%%
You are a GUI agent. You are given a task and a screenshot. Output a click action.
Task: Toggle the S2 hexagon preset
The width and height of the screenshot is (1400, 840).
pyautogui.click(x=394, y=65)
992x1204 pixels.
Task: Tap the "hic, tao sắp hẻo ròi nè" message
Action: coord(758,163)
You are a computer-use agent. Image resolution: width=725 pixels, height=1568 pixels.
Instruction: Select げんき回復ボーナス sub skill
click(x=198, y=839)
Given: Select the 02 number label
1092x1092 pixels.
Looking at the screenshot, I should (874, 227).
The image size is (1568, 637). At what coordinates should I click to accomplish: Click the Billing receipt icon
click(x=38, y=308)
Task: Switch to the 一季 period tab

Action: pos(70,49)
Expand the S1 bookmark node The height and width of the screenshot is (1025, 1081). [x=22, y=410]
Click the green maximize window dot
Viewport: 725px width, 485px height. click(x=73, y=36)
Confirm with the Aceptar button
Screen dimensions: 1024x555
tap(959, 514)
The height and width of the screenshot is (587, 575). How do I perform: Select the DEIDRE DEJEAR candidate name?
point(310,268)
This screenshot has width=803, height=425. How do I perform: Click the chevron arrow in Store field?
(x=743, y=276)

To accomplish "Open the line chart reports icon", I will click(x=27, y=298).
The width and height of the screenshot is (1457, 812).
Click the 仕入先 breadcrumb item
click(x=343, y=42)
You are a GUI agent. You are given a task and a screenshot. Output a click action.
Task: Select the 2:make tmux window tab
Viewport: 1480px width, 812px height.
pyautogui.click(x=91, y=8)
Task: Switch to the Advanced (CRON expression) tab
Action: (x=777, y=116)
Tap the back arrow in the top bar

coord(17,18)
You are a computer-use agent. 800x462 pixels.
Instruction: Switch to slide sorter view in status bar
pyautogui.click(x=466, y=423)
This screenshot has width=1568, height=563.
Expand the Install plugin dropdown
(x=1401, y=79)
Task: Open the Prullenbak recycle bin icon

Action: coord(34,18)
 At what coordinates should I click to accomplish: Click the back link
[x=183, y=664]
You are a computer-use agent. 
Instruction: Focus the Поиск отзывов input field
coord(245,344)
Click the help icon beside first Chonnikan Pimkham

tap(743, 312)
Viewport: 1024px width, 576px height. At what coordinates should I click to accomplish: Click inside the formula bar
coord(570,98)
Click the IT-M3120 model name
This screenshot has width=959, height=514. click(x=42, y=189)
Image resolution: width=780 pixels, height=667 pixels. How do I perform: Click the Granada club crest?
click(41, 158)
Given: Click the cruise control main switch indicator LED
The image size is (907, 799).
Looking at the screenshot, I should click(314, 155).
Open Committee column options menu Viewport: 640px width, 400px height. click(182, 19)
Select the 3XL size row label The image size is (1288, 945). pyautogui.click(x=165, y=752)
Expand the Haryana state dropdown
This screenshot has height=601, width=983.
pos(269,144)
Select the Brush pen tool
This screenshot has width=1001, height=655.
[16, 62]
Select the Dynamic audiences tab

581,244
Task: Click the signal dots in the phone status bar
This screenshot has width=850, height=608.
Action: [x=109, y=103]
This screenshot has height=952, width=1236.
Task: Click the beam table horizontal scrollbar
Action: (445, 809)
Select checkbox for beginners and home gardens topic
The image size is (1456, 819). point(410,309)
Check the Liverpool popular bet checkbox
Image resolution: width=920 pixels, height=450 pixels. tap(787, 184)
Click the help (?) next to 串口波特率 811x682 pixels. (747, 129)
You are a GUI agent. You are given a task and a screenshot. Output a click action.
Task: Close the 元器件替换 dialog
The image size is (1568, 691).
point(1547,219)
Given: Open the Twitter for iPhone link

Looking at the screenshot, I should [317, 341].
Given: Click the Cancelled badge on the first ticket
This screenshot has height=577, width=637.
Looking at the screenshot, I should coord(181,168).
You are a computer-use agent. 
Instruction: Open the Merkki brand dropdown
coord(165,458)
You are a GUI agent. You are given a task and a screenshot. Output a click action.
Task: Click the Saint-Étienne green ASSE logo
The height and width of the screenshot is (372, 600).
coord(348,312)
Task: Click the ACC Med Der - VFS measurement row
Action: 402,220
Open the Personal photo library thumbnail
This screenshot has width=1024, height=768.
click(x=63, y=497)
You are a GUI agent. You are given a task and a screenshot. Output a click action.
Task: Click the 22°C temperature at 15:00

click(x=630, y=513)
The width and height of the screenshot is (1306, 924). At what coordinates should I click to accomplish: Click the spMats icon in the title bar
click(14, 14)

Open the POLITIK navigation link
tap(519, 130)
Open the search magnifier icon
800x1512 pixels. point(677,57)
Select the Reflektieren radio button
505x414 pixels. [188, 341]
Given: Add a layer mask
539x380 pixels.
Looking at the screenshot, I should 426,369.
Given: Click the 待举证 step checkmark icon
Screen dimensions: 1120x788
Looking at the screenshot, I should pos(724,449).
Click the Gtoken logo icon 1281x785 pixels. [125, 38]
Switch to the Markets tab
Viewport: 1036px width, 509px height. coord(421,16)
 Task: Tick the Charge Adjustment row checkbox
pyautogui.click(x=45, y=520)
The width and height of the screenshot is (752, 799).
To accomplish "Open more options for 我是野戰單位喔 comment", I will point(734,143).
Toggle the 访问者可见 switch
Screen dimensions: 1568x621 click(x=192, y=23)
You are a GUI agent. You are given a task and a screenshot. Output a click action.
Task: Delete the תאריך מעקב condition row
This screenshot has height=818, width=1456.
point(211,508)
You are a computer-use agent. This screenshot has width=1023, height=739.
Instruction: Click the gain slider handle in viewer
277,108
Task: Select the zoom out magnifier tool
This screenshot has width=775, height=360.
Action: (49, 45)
%%
▸ TASK TO CARRY OUT: Lines from the one containing "The height and width of the screenshot is (372, 600)." through the last line of the listing are to be restated word for word; no other line may appear.

▸ WRITTEN RESPONSE:
The height and width of the screenshot is (372, 600).
coord(348,312)
Task: Click the ACC Med Der - VFS measurement row
Action: 402,220
Open the Personal photo library thumbnail
This screenshot has width=1024, height=768.
click(x=63, y=497)
You are a GUI agent. You are given a task and a screenshot. Output a click action.
Task: Click the 22°C temperature at 15:00

click(x=630, y=513)
The width and height of the screenshot is (1306, 924). At what coordinates should I click to accomplish: Click the spMats icon in the title bar
click(14, 14)

Open the POLITIK navigation link
tap(519, 130)
Open the search magnifier icon
800x1512 pixels. point(677,57)
Select the Reflektieren radio button
505x414 pixels. [188, 341]
Given: Add a layer mask
539x380 pixels.
Looking at the screenshot, I should 426,369.
Given: Click the 待举证 step checkmark icon
Screen dimensions: 1120x788
Looking at the screenshot, I should pos(724,449).
Click the Gtoken logo icon 1281x785 pixels. [125, 38]
Switch to the Markets tab
Viewport: 1036px width, 509px height. coord(421,16)
 Task: Tick the Charge Adjustment row checkbox
pyautogui.click(x=45, y=520)
The width and height of the screenshot is (752, 799).
To accomplish "Open more options for 我是野戰單位喔 comment", I will point(734,143).
Toggle the 访问者可见 switch
Screen dimensions: 1568x621 click(x=192, y=23)
You are a GUI agent. You are given a task and a screenshot. Output a click action.
Task: Delete the תאריך מעקב condition row
This screenshot has height=818, width=1456.
point(211,508)
You are a computer-use agent. This screenshot has width=1023, height=739.
Instruction: Click the gain slider handle in viewer
277,108
Task: Select the zoom out magnifier tool
This screenshot has width=775, height=360.
Action: (49, 45)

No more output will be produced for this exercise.